Hasta esa noche Silvia se había encontrado unos cuantos que no valían
la pena y con algunos que sí valían: tres; cuatro si contaba al poeta (él
decía que era poeta) que tocaba la guitarra arrimadito al fuego prendido
por los mochileros aquella noche de casi invierno en dónde, ¿en dónde
había sido? Bueno, se dijo, no será la primera vez que me acuesto con
un tonto.
Hay que decir que le costó poco. Él pensaba que ella era perfecta y que
nunca había conocido a una mujer que lo escuchara con ese
arrobamiento. Ella pensaba que la playa sería el mejor lugar pero que si
él la llevaba a su casa tampoco estaría mal. Fue en la playa. Ella le dijo
algo sobre la luna y agregó que la naturaleza puede ser cruel pero que
también es de una belleza deslumbrante.

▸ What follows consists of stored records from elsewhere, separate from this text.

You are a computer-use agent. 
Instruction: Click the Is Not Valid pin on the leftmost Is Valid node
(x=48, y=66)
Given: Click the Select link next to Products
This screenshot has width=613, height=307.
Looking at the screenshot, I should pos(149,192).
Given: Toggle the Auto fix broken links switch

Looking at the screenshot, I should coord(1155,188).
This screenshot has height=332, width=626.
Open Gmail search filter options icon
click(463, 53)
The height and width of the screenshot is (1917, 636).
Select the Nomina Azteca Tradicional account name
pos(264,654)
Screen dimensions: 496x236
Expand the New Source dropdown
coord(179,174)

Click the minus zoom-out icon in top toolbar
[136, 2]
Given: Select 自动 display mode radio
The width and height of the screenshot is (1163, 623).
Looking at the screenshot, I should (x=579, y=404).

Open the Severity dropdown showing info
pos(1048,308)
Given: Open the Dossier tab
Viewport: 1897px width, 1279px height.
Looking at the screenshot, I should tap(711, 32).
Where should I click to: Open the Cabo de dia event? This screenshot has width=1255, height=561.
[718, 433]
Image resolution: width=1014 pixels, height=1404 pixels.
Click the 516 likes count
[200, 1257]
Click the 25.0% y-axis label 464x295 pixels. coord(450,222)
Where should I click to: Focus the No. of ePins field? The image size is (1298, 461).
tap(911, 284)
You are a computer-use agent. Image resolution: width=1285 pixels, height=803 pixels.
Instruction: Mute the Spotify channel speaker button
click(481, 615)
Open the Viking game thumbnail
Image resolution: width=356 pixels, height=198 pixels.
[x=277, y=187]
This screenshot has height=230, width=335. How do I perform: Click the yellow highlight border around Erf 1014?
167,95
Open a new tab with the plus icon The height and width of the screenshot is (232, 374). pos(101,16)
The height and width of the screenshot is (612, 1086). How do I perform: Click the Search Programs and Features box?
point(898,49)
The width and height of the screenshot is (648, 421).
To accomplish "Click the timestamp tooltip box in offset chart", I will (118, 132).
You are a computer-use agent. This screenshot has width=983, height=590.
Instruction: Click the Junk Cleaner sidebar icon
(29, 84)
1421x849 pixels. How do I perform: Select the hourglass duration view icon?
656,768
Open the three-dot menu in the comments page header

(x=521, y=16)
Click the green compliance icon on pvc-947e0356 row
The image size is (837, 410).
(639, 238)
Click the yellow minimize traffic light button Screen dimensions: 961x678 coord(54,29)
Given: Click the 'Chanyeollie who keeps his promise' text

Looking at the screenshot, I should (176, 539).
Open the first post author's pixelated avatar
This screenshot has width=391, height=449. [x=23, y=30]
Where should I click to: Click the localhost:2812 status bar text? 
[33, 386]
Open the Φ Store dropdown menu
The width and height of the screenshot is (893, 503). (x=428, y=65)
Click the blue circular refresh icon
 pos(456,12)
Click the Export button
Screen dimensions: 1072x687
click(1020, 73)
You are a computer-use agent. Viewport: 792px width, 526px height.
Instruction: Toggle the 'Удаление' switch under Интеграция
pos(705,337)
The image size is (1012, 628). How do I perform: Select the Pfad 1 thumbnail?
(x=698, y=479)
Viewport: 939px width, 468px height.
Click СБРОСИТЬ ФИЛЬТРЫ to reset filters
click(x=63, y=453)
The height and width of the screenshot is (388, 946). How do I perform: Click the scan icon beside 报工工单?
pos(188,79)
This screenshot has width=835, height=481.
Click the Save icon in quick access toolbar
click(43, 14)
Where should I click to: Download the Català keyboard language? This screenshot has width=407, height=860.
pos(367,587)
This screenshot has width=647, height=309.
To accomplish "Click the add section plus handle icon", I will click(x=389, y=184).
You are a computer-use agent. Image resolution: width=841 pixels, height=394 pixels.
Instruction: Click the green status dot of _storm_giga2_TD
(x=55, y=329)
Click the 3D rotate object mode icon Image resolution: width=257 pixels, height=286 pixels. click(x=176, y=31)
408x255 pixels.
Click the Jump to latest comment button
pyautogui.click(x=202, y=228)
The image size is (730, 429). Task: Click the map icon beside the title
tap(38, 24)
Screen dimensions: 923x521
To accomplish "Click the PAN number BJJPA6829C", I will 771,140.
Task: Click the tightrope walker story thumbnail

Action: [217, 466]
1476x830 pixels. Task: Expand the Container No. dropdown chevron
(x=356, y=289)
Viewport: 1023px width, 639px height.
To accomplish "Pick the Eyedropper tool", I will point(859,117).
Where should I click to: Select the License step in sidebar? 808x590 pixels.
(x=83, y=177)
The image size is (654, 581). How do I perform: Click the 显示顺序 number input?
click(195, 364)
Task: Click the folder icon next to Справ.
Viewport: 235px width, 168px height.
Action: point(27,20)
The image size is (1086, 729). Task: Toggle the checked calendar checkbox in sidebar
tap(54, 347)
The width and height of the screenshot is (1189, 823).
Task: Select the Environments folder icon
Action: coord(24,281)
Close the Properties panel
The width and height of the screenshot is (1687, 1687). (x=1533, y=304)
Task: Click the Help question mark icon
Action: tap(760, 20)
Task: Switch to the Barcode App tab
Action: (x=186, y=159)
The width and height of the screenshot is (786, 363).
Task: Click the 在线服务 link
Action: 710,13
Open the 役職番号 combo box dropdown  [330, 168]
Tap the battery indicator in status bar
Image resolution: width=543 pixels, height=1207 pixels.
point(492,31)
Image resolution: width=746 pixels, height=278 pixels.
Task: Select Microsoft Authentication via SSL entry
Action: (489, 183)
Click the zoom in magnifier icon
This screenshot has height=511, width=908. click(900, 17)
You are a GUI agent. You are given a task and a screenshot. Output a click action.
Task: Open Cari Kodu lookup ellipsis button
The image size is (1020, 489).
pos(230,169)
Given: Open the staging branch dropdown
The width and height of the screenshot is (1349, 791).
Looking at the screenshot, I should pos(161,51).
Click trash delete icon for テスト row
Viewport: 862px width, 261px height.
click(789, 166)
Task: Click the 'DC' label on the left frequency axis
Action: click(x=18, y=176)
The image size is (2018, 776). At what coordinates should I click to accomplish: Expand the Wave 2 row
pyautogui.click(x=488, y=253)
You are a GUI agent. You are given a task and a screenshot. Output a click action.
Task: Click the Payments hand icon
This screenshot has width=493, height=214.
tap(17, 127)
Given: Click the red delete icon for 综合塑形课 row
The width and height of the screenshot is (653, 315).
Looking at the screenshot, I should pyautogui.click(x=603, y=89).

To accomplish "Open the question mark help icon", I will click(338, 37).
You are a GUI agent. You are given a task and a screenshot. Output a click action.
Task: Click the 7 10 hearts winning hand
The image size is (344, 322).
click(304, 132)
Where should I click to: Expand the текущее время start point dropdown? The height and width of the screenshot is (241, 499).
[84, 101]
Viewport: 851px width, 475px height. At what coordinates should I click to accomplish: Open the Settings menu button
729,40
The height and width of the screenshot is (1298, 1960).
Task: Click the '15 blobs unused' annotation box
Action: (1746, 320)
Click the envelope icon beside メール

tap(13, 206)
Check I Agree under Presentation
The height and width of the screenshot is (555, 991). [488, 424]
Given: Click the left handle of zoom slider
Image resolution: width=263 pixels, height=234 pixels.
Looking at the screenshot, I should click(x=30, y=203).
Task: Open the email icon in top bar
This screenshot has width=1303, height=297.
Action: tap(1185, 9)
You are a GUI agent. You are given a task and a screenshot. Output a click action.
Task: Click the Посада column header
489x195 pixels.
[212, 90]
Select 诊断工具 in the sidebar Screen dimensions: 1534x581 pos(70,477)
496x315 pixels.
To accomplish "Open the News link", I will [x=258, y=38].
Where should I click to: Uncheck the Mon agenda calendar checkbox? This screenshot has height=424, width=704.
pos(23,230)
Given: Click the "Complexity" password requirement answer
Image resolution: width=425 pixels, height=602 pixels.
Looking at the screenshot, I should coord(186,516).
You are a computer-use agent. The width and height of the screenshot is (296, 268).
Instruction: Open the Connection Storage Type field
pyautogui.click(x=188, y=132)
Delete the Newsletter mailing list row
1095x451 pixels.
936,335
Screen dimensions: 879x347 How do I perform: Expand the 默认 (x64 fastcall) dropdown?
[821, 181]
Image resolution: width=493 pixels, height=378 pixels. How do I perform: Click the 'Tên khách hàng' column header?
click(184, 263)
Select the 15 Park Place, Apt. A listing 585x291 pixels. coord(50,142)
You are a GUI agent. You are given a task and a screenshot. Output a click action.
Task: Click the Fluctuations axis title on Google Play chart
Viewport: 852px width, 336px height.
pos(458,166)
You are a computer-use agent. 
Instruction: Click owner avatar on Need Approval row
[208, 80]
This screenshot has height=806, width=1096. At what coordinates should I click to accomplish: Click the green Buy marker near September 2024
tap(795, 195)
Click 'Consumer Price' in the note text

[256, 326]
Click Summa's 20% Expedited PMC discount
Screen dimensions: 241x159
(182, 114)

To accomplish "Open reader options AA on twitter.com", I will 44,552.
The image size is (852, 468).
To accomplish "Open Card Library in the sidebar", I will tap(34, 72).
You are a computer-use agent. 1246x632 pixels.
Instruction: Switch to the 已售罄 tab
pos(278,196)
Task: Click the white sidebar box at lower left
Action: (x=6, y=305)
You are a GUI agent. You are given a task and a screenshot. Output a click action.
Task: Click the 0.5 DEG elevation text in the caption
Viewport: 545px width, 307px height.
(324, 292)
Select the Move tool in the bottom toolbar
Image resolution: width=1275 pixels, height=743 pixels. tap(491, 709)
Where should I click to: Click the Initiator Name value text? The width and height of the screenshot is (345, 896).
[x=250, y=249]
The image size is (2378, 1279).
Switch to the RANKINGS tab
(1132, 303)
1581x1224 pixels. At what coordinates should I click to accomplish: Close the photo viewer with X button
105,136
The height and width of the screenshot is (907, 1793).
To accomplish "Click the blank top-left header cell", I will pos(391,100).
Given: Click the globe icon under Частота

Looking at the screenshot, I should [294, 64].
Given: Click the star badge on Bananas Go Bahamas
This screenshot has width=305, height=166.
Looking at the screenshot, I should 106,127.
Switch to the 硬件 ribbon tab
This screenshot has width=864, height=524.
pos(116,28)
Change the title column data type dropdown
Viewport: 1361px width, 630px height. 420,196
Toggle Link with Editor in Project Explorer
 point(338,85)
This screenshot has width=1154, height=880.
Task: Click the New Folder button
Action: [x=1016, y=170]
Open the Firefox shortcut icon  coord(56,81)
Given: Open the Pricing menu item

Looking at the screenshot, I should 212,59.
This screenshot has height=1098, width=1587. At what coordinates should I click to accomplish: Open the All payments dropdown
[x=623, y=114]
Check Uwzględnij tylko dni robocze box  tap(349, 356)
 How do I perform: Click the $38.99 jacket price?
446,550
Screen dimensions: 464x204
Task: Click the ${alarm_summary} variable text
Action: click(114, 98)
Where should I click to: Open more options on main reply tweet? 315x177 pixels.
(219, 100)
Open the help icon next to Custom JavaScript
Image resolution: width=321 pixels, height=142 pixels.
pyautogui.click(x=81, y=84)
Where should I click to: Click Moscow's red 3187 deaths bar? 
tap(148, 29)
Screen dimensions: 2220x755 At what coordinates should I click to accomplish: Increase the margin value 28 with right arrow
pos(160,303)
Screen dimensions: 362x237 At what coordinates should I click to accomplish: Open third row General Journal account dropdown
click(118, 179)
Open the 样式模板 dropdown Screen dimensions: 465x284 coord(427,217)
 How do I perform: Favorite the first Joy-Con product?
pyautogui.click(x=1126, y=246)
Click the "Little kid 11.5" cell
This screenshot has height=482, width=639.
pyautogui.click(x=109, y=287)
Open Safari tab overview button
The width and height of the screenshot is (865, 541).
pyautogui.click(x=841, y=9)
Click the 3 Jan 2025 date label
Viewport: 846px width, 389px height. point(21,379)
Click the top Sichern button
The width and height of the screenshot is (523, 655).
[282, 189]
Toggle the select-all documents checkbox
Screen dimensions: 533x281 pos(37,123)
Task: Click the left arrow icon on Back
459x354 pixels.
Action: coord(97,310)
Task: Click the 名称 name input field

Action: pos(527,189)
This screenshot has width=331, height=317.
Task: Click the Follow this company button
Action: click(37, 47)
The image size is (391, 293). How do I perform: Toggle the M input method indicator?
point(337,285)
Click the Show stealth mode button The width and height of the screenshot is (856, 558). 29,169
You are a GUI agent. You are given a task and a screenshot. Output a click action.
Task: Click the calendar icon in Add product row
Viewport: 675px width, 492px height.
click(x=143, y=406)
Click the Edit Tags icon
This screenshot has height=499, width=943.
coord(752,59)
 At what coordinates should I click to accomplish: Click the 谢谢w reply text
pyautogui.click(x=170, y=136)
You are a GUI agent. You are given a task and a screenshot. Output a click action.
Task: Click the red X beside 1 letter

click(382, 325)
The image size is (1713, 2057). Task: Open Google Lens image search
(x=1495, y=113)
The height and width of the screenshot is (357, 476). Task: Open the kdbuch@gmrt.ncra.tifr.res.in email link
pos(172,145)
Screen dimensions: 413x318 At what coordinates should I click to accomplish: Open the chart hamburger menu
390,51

Así le dijo: "de una belleza
deslumbrante".
–Asomémonos a la playa –le dijo– y va a ver que no estoy equivocada.
Se escaparon de la fiesta y bajaron a la playa. Él le daba la mano para
que no resbalara con esos tacos altos y esa falda plateada y angosta.
Ella pensaba en qué dirían las mujeres de su familia y sonreía. También
pensaba que los hombres son deliciosos cosa con la que las mujeres de
su familia solían estar de acuerdo en esas tardes en las que sentaban en
las rocas cubiertas de musgo y algas para ver ponerse el sol y hablaban
y cantaban perezosamente hasta que caía la noche. Él le rodeó la cintura
con un brazo. Ella reclinó la cabeza en el hombro de él. Él pensó que el
pelo de ella era como de oro.
La arena estaba tibia todavía, después de un día de sol rabioso. Él le
desprendió la blusa. Ella le ayudó con la camisa. Era tonto pero bastante
hábil y ella sabía cómo guiarlo.
–Me gustó mucho –dijo ella–, muchísimo.
Él rodó a su lado, cerró los ojos y se adormeció. Ella se levantó, dejó
caer la blusa de lamé, se ajustó la falda. Se inclinó sobre él y lo fue
arrastrando hacia la orilla. Se metió despacio en el agua oscura, con él,
mientras la piel brillante la iba cubriendo de la cintura para abajo. Con un
golpe de la cola se fue hundiendo hacia lo profundo, contenta, sonriendo.
Él soñaba con abismos azules sin saber aún que la naturaleza no sólo no
es cruel sino que es infinitamente generosa.